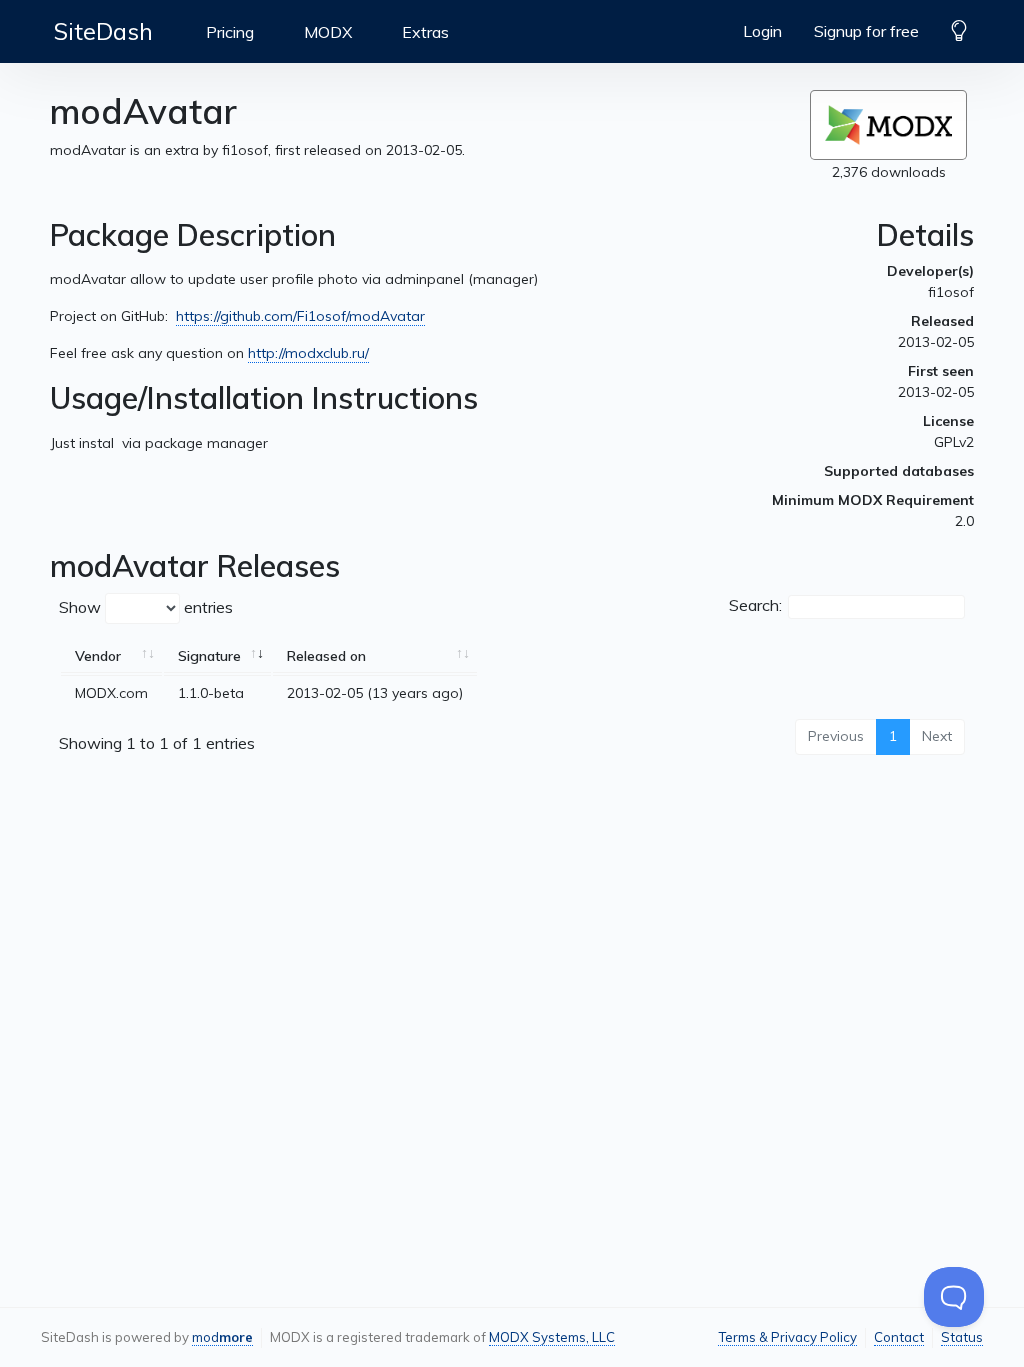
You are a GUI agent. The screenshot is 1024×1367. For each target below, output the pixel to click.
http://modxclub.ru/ (308, 353)
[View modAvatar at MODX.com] (888, 125)
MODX (328, 32)
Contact (899, 1337)
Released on (326, 656)
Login (762, 31)
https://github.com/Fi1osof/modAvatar (300, 316)
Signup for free (866, 31)
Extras (425, 32)
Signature (209, 656)
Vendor (98, 656)
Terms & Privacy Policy (787, 1337)
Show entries (146, 607)
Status (962, 1337)
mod (222, 1337)
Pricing (230, 32)
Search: (755, 605)
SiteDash (103, 31)
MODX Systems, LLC (552, 1337)
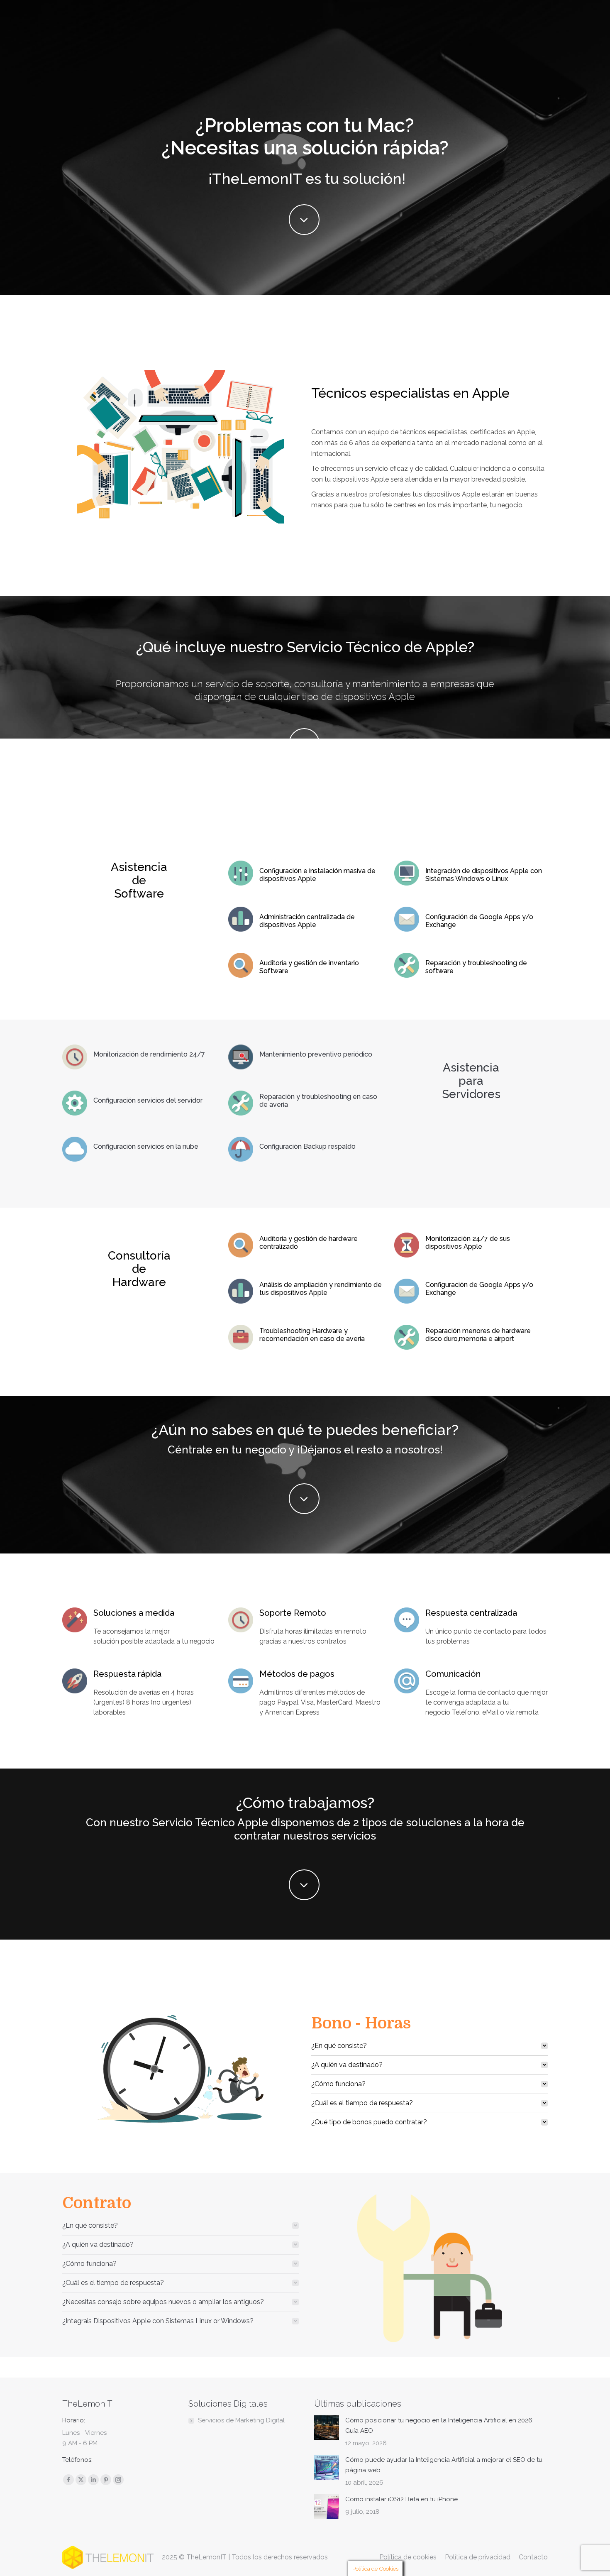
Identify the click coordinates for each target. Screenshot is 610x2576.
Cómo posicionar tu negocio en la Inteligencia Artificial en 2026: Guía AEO (439, 2425)
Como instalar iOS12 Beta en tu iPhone (401, 2499)
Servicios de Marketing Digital (241, 2420)
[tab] (429, 2045)
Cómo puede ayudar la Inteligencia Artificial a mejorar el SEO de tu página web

——

## Exercise brief
Pictures excluded, repeat the records exactly from their opening line through the line containing "[tab] (429, 2045)".

## Solved exercise
You are a GUI agent. The screenshot is 1024×1367. For each target below, output the pixel to click.
http://modxclub.ru/ (308, 353)
[View modAvatar at MODX.com] (888, 125)
MODX (328, 32)
Contact (899, 1337)
Released on (326, 656)
Login (762, 31)
https://github.com/Fi1osof/modAvatar (300, 316)
Signup for free (866, 31)
Extras (425, 32)
Signature (209, 656)
Vendor (98, 656)
Terms & Privacy Policy (787, 1337)
Show entries (146, 607)
Status (962, 1337)
mod (222, 1337)
Pricing (230, 32)
Search: (755, 605)
SiteDash (103, 31)
MODX Systems, LLC (552, 1337)
Identify the click coordinates for each target. Screenshot is 610x2576.
Cómo posicionar tu negocio en la Inteligencia Artificial en 2026: Guía AEO (439, 2425)
Como instalar iOS12 Beta en tu iPhone (401, 2499)
Servicios de Marketing Digital (241, 2420)
[tab] (429, 2045)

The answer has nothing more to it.